Work instruction → In the data that follows, count every line holding the string "screenshot" and give the count alone.

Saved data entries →

------------------------------

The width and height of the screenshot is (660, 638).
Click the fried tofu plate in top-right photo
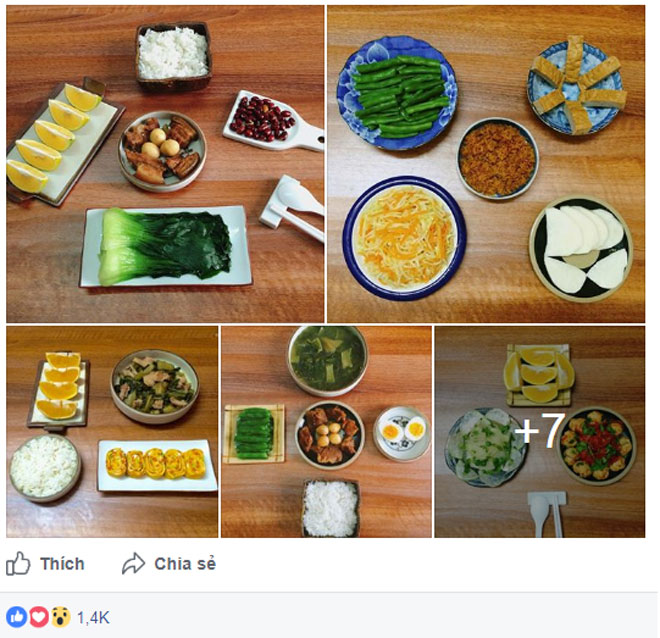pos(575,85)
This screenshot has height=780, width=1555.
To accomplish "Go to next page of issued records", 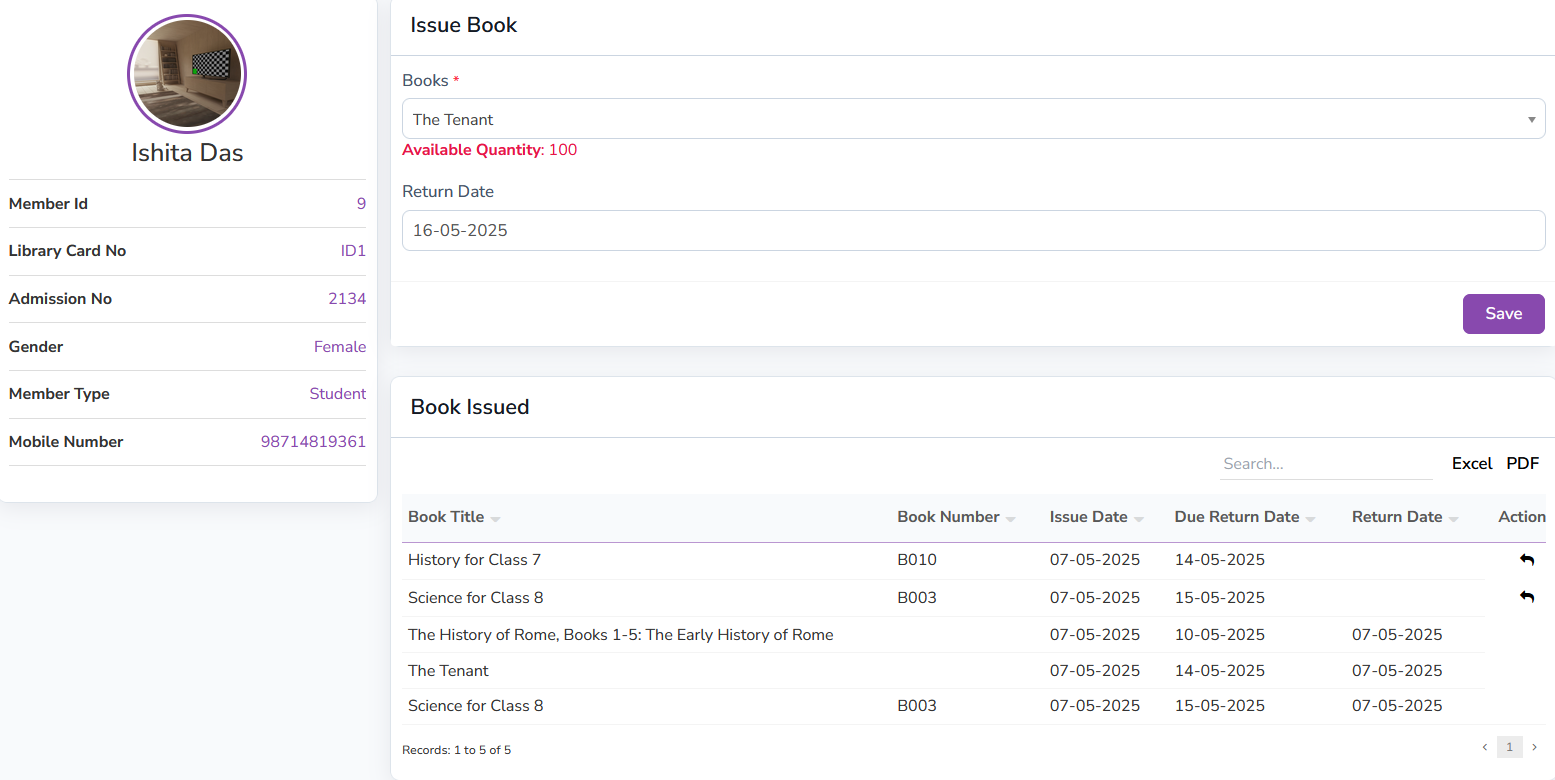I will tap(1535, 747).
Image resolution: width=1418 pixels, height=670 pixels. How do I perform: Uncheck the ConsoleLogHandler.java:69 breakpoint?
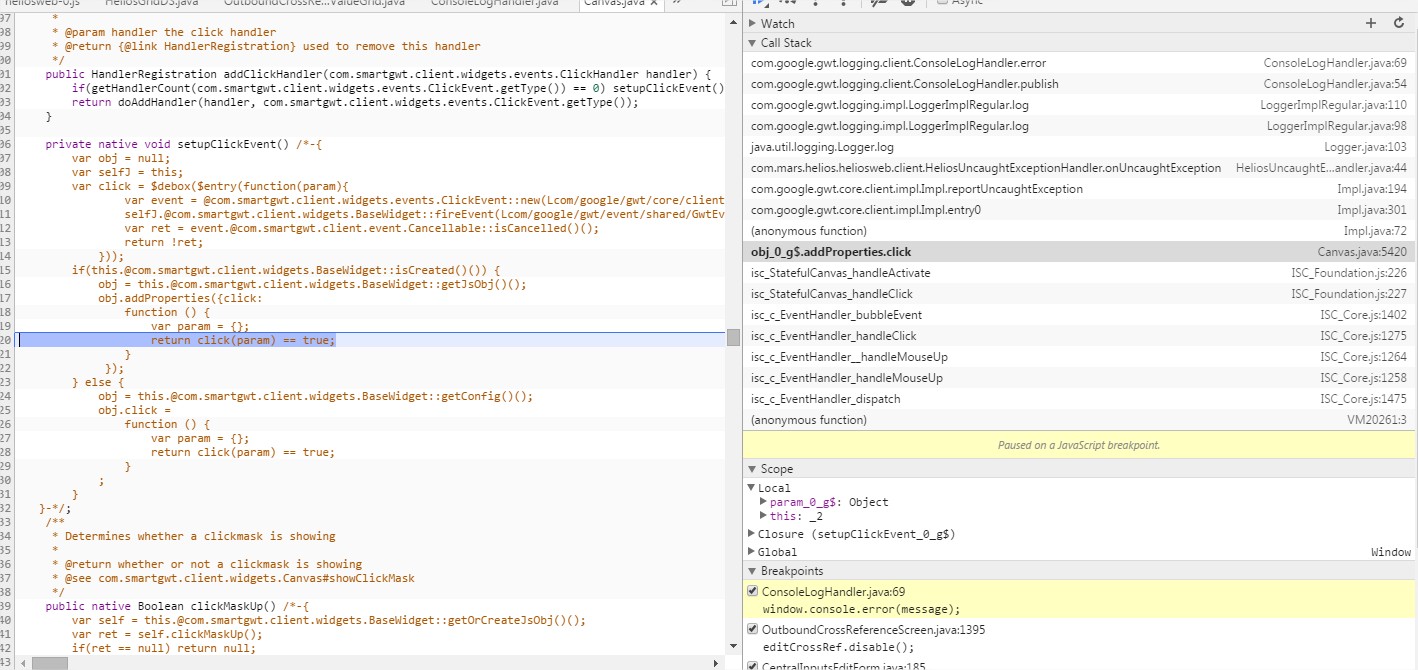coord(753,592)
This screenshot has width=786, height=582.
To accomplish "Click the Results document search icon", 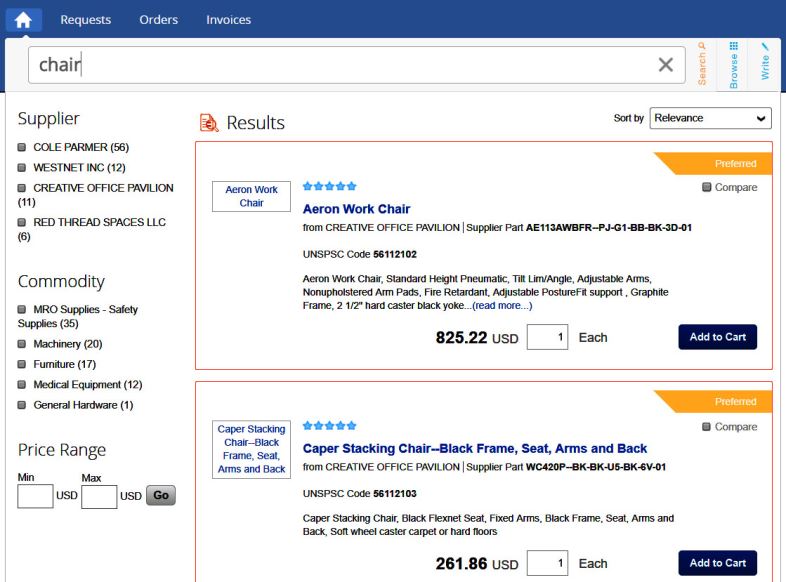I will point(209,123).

------------------------------

Solution for this problem → 3